Among the study group, detailed analysis included age, gender, comorbidities, preliminary diagnosis, family history, including DICER 1 mutation, course of pregnancy (complicated, prenatal diagnosis, and type of delivery), symptoms before diagnosis (cough, pneumonia/bronchitis, and others), the way of lesion detection (accidentally, in the course of a lower respiratory tract infection, and other), final histopathological diagnosis, treatment: conservative/surgery, age of diagnosis and surgery, diagnostics (ultrasound, KT, and MR), baseline lesion size, location, age of last follow‐up/observation, size of lesion during follow‐up (if observation), problems in the child follow‐up (lower respiratory tract infections and other), procedure (thoracoscopy/thoracotomy, time of surgery, and complications), postoperative period (complications and need for additional therapy). Each patient underwent surgical evaluation 7–10 days and 3 months if operative treatment was performed. All patients remained under constant follow‐up by a pulmonologist and/or oncologist.

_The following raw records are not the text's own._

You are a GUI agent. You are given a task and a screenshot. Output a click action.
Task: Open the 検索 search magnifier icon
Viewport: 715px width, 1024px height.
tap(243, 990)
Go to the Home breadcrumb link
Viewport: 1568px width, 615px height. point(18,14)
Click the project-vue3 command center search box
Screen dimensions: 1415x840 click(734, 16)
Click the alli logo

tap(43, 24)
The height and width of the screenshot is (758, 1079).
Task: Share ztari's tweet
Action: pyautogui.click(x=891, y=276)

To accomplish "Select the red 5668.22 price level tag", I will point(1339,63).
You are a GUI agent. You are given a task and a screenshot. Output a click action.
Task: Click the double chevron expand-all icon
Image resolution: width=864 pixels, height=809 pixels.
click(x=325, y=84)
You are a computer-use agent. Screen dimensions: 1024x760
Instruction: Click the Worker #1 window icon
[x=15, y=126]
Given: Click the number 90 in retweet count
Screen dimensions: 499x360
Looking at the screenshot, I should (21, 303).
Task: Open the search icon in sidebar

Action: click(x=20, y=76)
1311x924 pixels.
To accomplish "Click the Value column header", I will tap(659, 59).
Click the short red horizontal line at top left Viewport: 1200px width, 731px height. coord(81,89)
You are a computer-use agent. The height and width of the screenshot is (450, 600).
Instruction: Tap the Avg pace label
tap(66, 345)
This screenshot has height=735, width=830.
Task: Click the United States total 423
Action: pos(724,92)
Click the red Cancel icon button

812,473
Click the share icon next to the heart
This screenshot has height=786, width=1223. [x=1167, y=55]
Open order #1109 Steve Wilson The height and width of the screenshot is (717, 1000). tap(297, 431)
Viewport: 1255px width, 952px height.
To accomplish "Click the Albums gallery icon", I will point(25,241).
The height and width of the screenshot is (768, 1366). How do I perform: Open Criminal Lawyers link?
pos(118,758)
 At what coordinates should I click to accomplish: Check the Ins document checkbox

Microsoft Excel was used for data collection. The study was approved by the Bioethics Committee of the Poznan University of Medical Sciences (Resolution no. KB‐280/24, April 5, 2024). All parents/legal guardians of patients involved had provided their informed consent prior to inclusion in the study.
Results
4
The cohort included patients diagnosed with pulmonary sequestration (n = 10; 27.0%), CPAM type I (n = 12; 32.4%), CPAM type II (n = 7; 18.9%), and other congenital malformations, including BC (n = 2; 5.4%), congenital cystic pulmonary disease (n = 2; 5.4%), juvenile emphysema (n = 2; 5.4%), CPAM type IV (pleuropulmonary blastoma [PPB] type I) (n = 1; 2.7%), and mediastinal cyst (n = 1; 2.7%). Among the 10 patients diagnosed with pulmonary sequestration, seven were identified with extrapulmonary sequestration and two with intrapulmonary sequestration. One case was indeterminate due to insufficient diagnostic clarity. CPAM type I was the most prevalent (32.4%), followed by type II (18.9%).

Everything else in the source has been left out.